EXERCISE BRIEF: The copy you return should hold only the lines from the top of the data below through the line with "Telegram (766, 21)", each duplicated exactly and with no pictures.

Stored data:
• • •
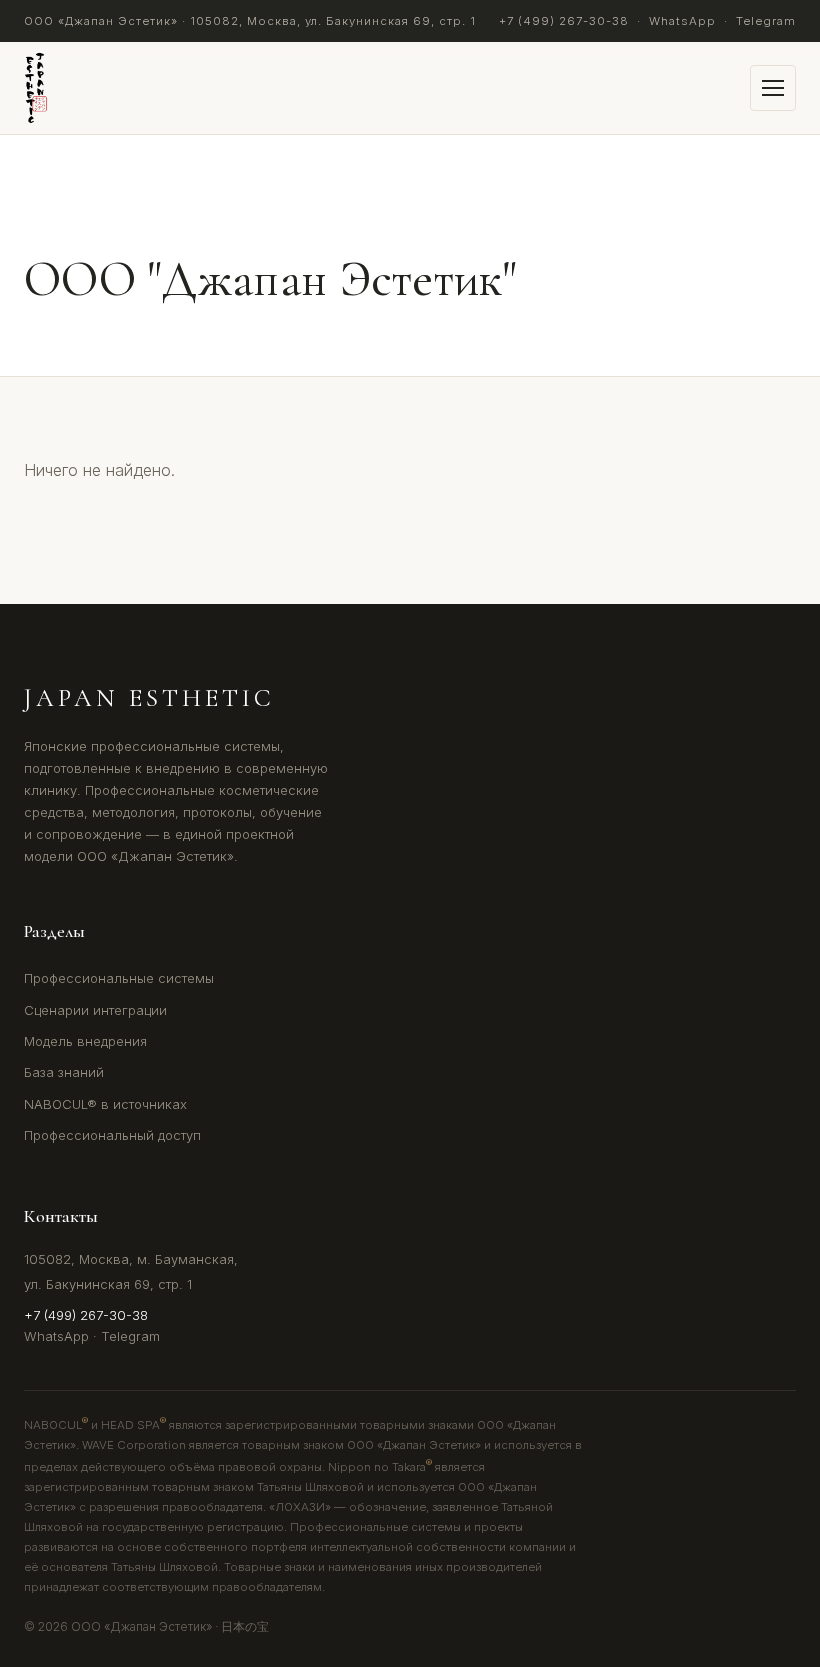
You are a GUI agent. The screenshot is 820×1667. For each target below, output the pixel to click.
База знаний (64, 1072)
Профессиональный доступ (112, 1135)
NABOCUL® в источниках (105, 1104)
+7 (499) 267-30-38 (564, 21)
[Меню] (773, 88)
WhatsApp (682, 21)
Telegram (766, 21)
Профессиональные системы (119, 978)
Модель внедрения (85, 1041)
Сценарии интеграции (95, 1010)
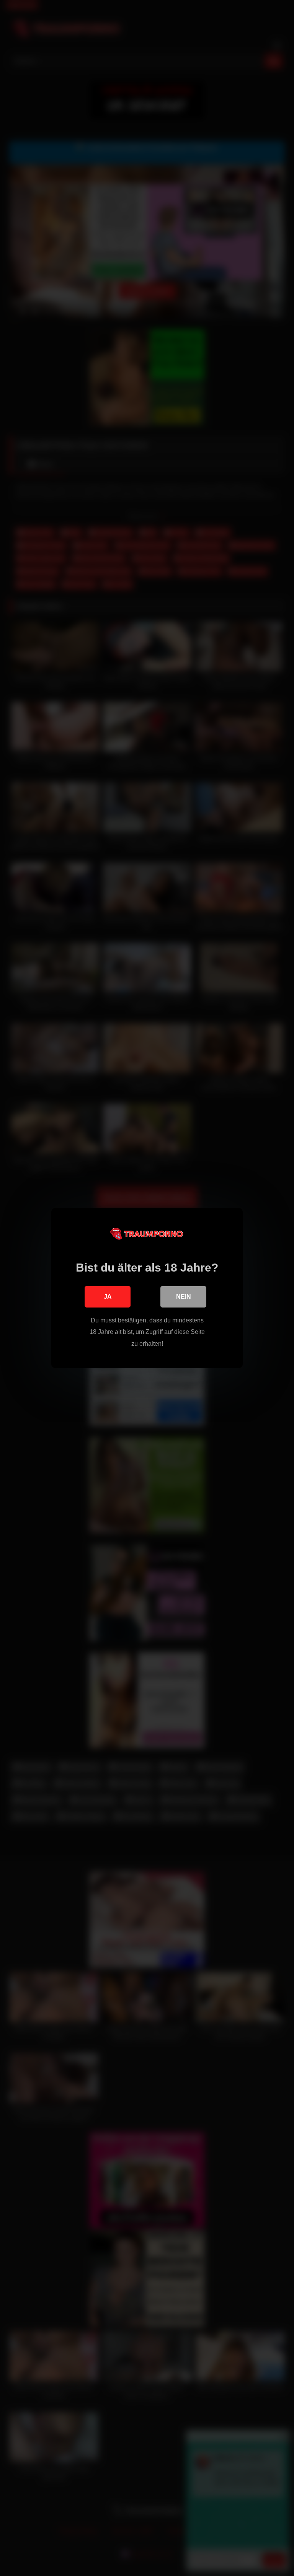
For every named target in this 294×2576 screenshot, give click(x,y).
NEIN (183, 1296)
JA (108, 1296)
• • •
EXERCISE RESPONSE:
You are a GUI agent. The screenshot is 820×1667. For each target below, output the pixel to click.
База знаний (64, 1072)
Профессиональный доступ (112, 1135)
NABOCUL® в источниках (105, 1104)
+7 (499) 267-30-38 (564, 21)
[Меню] (773, 88)
WhatsApp (682, 21)
Telegram (766, 21)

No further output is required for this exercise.